CHIANG RAI – Governments and the private sector have not kept up with the game-changing pace of digital technologies as more children get exposed to the internet.
With digital technologies such as cell phones, computers, tablets and games having become ubiquitous and at least one in three internet users being a child, this explosion has ended up exposing children to new risks and harm — both on- and offline.
The United Nations Children’s Fund (Unicef), however, noted in The State of the World’s Children 2017: Children in a Digital World that millions of the most disadvantaged minors were being left behind.
“Children and young people today are digital natives, increasingly using online platforms to do their homework, connect with their peers, express their opinions, entertain themselves, access information and find solutions to the issues that affect their lives and futures,” states the report, which was released on Monday.
The report highlights digital divides and explores debates about the impact of the internet and social media on children’s safety and well-being. As digital technology rapidly evolves, it says, so can the risk to children online — from cyber-bullying to misuse of their private information to online sexual abuse and exploitation.
“For better and for worse, digital technology is now an irreversible fact of our lives,” said Unicef Executive Director Anthony Lake. “In a digital world, our dual challenge is how to mitigate the harm while maximising the benefits of the internet for every child.”
The report presents Unicef’s first comprehensive look at the ways in which digital technology is affecting children’s lives and life chances, identifying dangers and opportunities.

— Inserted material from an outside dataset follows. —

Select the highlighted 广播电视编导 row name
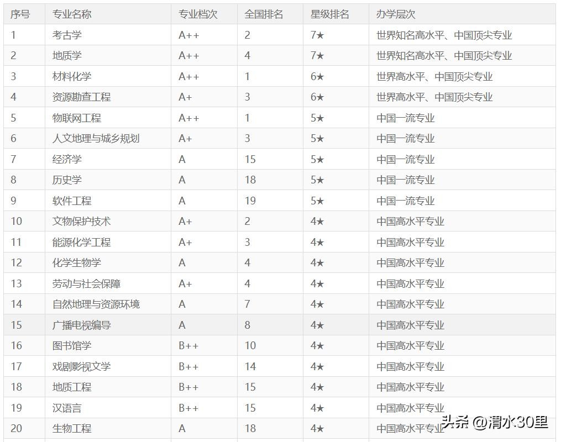[x=81, y=325]
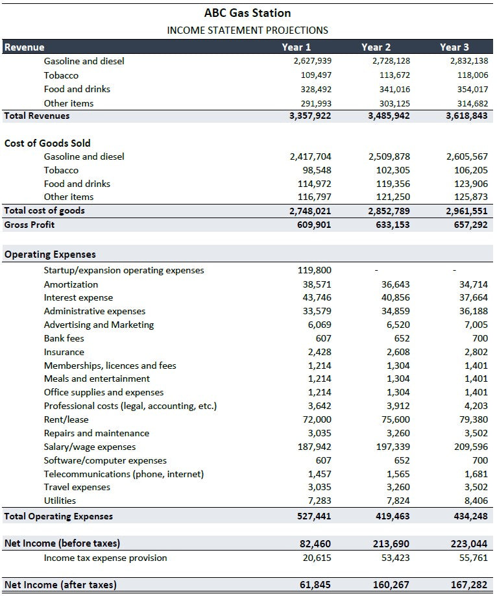Select Year 3 Net Income after taxes 167,282
This screenshot has width=497, height=596.
coord(469,585)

Youth are the most connected age group with a 71 per cent online presence compared with 48 per cent of the total population. But African youth are the least connected, with around three out of five not online, against just one in 25 in Europe.
Some 56 per cent of websites are in English and many children cannot find content that they understand or is culturally relevant to them. Whereas the internet was designed for adults, it is increasingly used by children and young people.
But millions of children are missing out. A third of the youth — 346 million — are not online, exacerbating inequities and excluding children from the digital economy. The gender gap is also growing with 12 per cent more men than women online, the divide is greatest in low-income countries.